Data Protection Measures

Last updated: September 15, 2025

ITAR

Cofactr is ITAR registered and compliant. The Cofactr platform can be safely used to store export-controlled data. For more information, please read our help desk article specifically on ITAR compliance.

General Data Security

Cofactr is SOC2 certified and undergoes regular, extensive penetration testing.

To access our full SOC2 report, please visit our information security trust center.

DocAI & WebAI Data Security

DocAI is our proprietary AI product for accurately and securely extracting data from emails, PDF documents, and other attachments.

Cofactr's DocAI product powers numerous sourcing and procurement workflows within the Cofactr platform.

We have engineered DocAI to uniquely combine the adaptability and benefits of the latest LLM-based document processing techniques with the security and ITAR compliance that our application demands.

▸ **Extracted entries**:
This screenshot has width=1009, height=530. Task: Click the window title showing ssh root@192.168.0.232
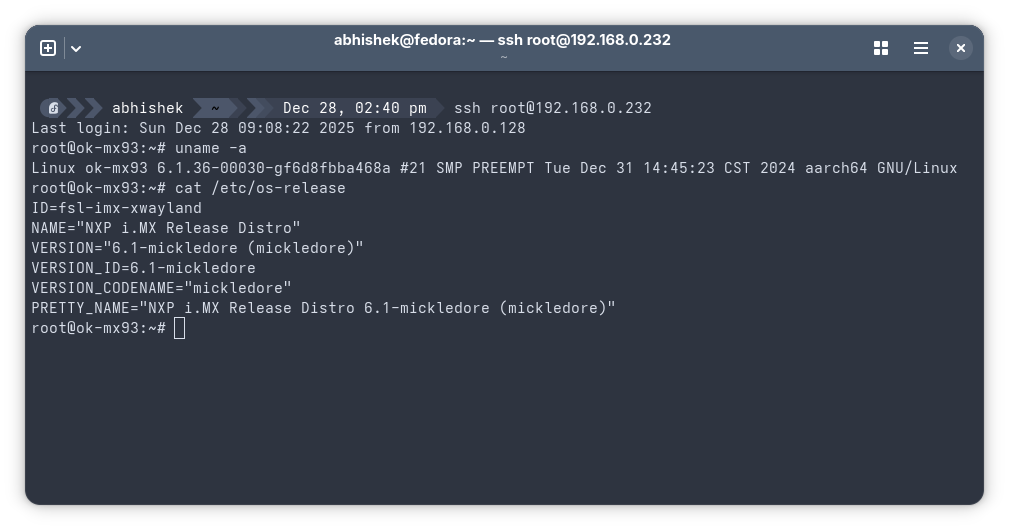[x=502, y=40]
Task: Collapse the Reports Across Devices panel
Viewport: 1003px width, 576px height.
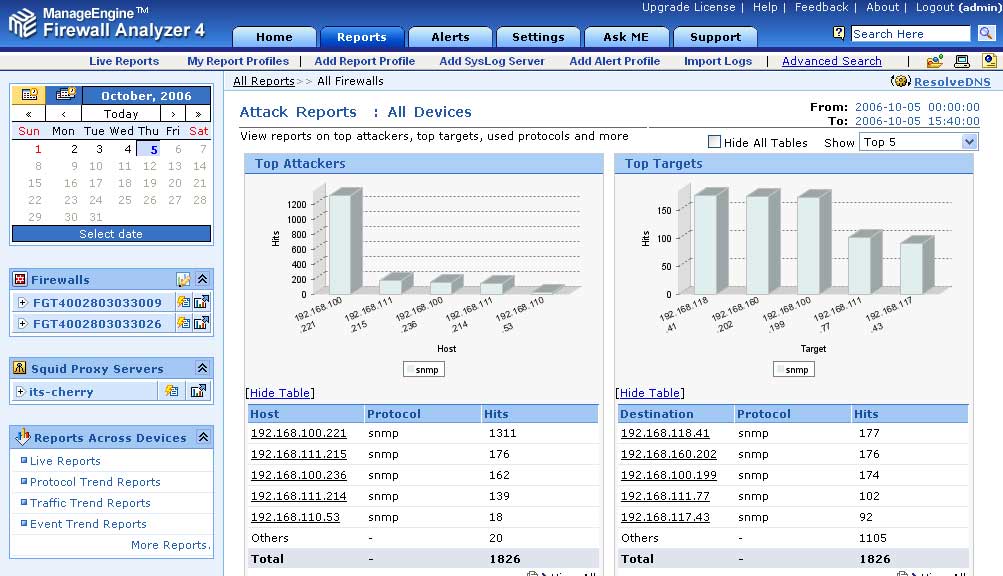Action: (203, 438)
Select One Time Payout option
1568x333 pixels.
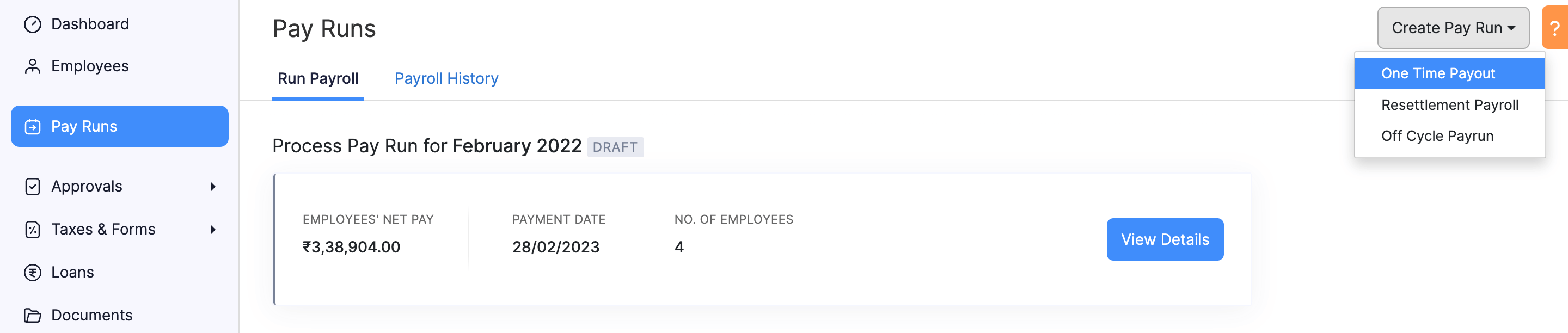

▸ **Work request 1**:
According to the data protection page, what certification does Cofactr hold under General Data Security?
▸ **Work request 2**:
Reproduce word for word the part of the data protection page that opens with the words containing "DocAI & WebAI" and closes with "our application demands.".
The listing is not needed for what comes next.

▸ **Output 1**:
Cofactr is SOC2 certified.

▸ **Output 2**:
DocAI & WebAI Data Security

DocAI is our proprietary AI product for accurately and securely extracting data from emails, PDF documents, and other attachments.

Cofactr's DocAI product powers numerous sourcing and procurement workflows within the Cofactr platform.

We have engineered DocAI to uniquely combine the adaptability and benefits of the latest LLM-based document processing techniques with the security and ITAR compliance that our application demands.